Austin Police are still looking for a suspect in a possible road rage shootout that took place in East Austin on New Years Eve.
- The shooting outside of Winn Elementary School left one person with gunshot wounds.
Why is this important: This is the latest example of road rage in the region, and a new report from Austin insurance startup The Zebra has found that one in five drivers are increasingly irritated by fellow motorists despite having traveled less kilometers since the start of the pandemic.
By the numbers: The Texas Department of Transportation measures road rage only when it results in an accident – and when an officer determines it is a contributing factor.
- Road rage has been a factor in at least 288 crashes over the past three years in Travis, Williamson and Hays counties, according to state data obtained by Axios – with more such crashes in 2021 than the pre-pandemic year of 2019.
To note: Road rage is not considered a crime, although it can lead to criminal activity. This makes it more difficult to track road rage incidents, unless there are reports of assault or damage.
But there are signs that road rage incidents continue to rise across the country. The Trace, a nonprofit news agency funded by Everytown for Gun Safety, reported that in the first six months of 2017, nearly two incidents of gun-related road rage occurred per day, which has more than doubled since 2014.
The most recent Zebra study found that about 35% of the nearly 1,000 respondents online say they drive less, but are more frustrated on the road.

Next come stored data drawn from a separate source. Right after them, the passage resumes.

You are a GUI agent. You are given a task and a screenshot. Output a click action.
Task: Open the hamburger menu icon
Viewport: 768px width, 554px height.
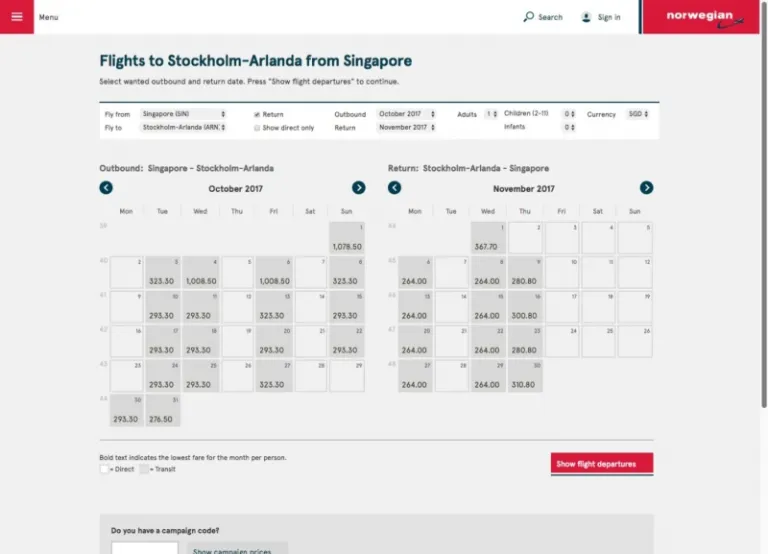(17, 17)

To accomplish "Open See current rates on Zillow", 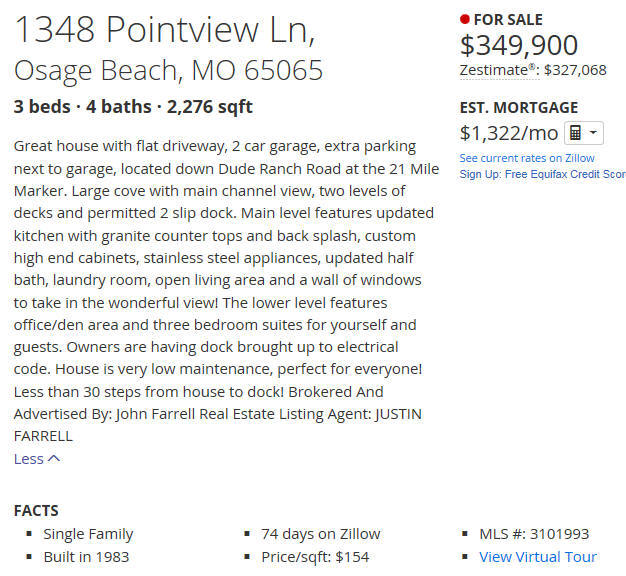I will [527, 158].
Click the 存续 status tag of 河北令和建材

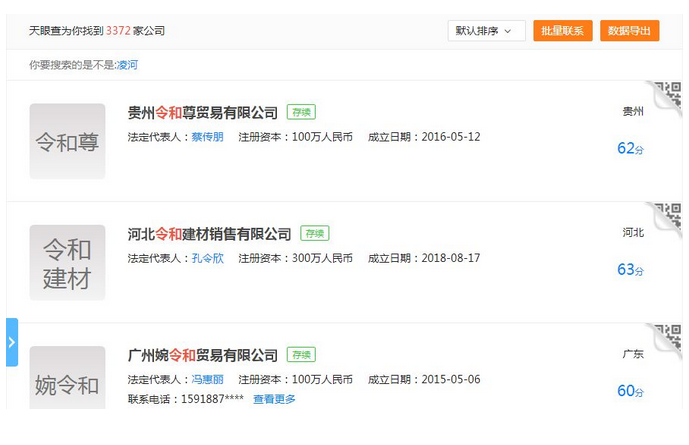[x=315, y=233]
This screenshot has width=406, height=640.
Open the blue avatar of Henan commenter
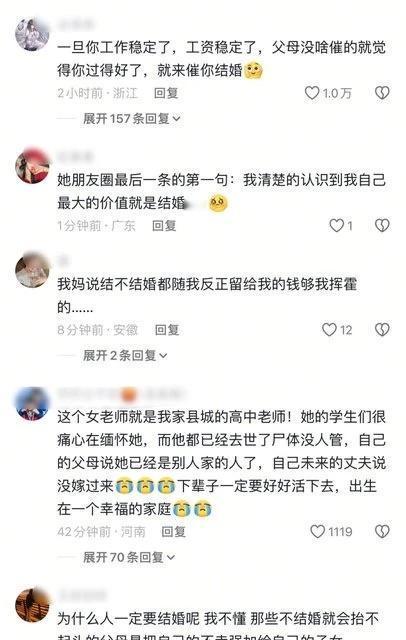pyautogui.click(x=32, y=403)
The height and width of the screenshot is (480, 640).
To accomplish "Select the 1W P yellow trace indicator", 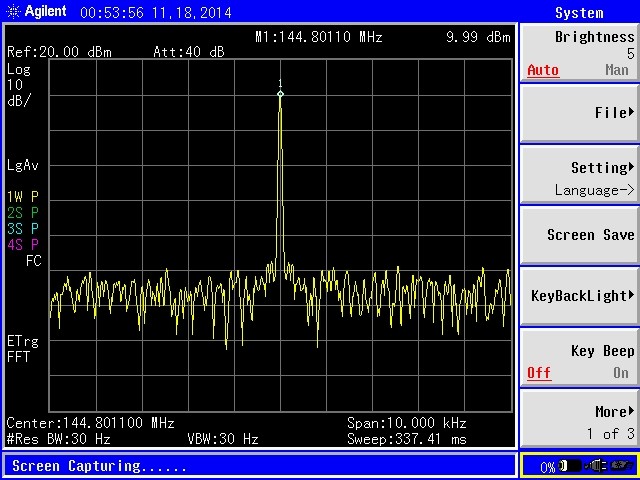I will pyautogui.click(x=23, y=196).
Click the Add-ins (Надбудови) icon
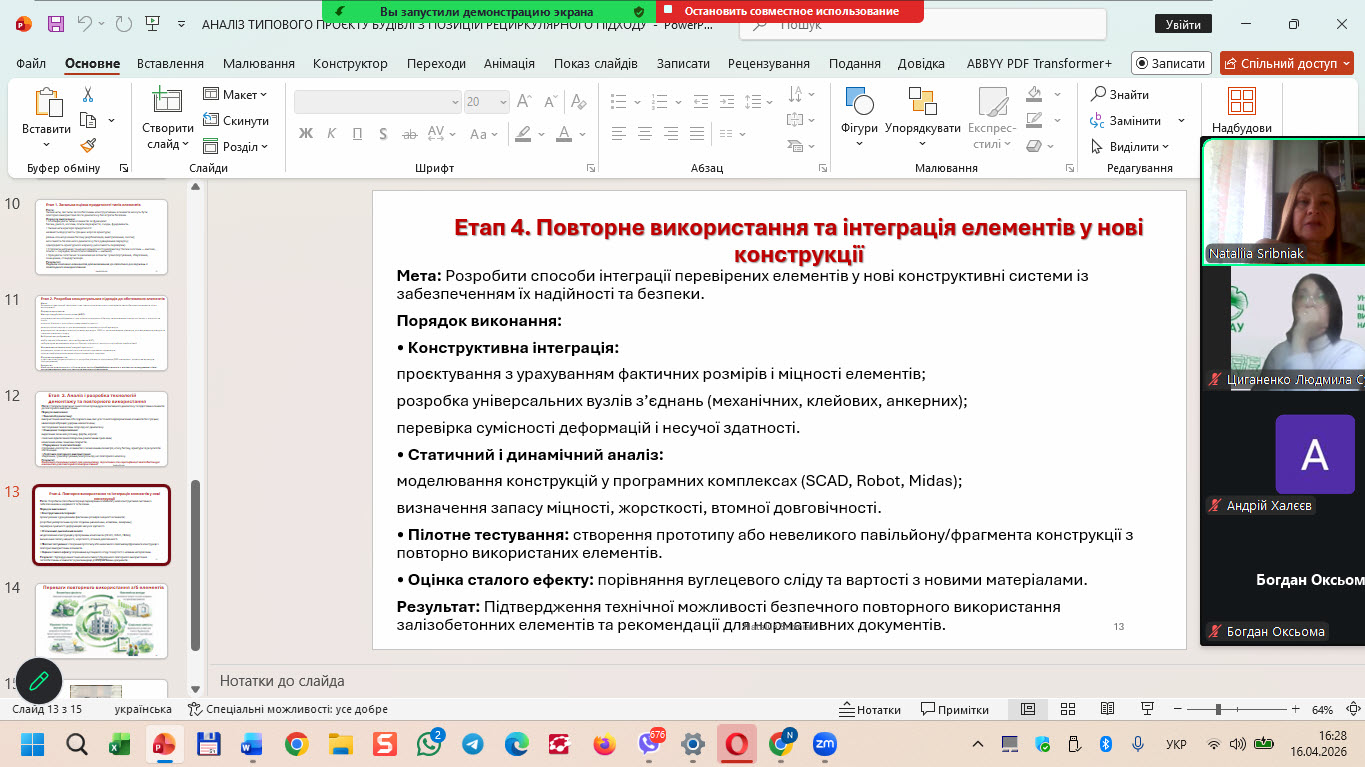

- More than half of drivers said they were more frustrated on the freeway. These drivers believe others are reckless with fewer people on the road, and others have mentioned that the pandemic has brought an influx of residents – and drivers – to their areas, causing more traffic.
- In addition, distracted drivers are the main source of anger or frustration. The study noted that about 1 in 5 drivers have reported a road rage incident to police, but most do not report it.